The UK’s leading think-tank, Policy Exchange, has recently published the Warmer Homes Report, the purpose of which is to encourage the next government to overhaul the current domestic energy policies and help combat the estimated 2.3 million households that are currently in fuel poverty.
Policy Exchange is one of several organisations who have recently called for parliamentary ministers to make energy efficiency a National Infrastructure Priority, which would put it on equal footing with such things as the High Speed 2 rail project and aviation expansion. Policy Exchange believes that some of the £100 billion budget for infrastructure should be used for energy efficiency schemes to assist in the fuel poverty battle.
The Warmer Homes Report shows a character profile of the 2.3 households in fuel poverty and reveals some incredibly interesting details:
– 10% of all households in the UK are in fuel poverty.
– 19% of those in private rented accommodation are in fuel poverty.
– Almost 50% of the 2.3 million in fuel poverty are in work.
– Households living in the least energy efficient homes would need to spend £1700 extra a year to heat their home to a comfortable level (18-20°C)
– Between 2003-2013, consumer gas prices rose by 128%, which has greatly contributed to fuel poverty.
– Compared to other European countries, the UK’s housing stock is very inefficient.
The report has shown that there is a huge funding gap between what is needed for the government to hit their 2030 fuel poverty target and what they are actually spending.
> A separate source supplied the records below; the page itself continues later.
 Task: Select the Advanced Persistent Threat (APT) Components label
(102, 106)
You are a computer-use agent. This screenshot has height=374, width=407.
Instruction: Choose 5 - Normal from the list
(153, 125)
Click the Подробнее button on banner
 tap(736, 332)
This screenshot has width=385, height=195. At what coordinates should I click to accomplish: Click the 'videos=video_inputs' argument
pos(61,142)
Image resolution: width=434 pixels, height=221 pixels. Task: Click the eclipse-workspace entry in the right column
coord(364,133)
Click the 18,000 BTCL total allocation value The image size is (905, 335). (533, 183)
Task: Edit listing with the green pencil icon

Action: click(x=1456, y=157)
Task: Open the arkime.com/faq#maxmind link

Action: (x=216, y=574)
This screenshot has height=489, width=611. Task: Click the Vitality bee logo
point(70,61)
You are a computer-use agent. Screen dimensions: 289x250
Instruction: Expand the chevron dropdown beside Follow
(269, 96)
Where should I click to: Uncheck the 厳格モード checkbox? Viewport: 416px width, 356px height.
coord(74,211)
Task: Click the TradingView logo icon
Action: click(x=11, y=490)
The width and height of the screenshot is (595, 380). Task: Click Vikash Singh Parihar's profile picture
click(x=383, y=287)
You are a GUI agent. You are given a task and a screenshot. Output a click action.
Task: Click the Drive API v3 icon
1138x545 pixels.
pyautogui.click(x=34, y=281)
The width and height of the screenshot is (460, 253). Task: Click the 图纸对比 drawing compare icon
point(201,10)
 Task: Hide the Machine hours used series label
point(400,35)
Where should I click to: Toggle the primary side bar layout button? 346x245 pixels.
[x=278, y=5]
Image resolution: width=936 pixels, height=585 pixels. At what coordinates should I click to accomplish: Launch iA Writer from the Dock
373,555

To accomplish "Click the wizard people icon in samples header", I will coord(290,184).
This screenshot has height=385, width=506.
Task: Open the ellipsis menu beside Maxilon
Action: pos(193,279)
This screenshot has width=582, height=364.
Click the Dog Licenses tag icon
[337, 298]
The report estimates there is a yearly shortfall of around £700 million and has set out several ways this gap can be closed:
– Currently, only 33% of fuel poverty funding actually benefits those in fuel poverty. The Report recommends that the Energy Company Obligation (that legally obliges energy companies to deliver energy efficiency measures to domestic energy users) to be revised to focus more on households in fuel poverty. Policy Exchange believe this could raise £375 million a year to be allocated to the fuel poor.
– The Winter Fuel Payment should be an opt-in scheme, because only 10% of the recipients are actually in fuel poverty. Left-over money, which the Report claims could amount to as much as £400 million, should be allocated to schemes assisting the those in fuel poverty.
It is hoped that the Warmer Homes Report will help to show the next government that fuel poverty is a very severe problem, affecting a broad range of society, not just the elderly and the vulnerable. The whole heating industry hopes the government will take these recommendations seriously and pledges to make serious inroads into this increasing issue.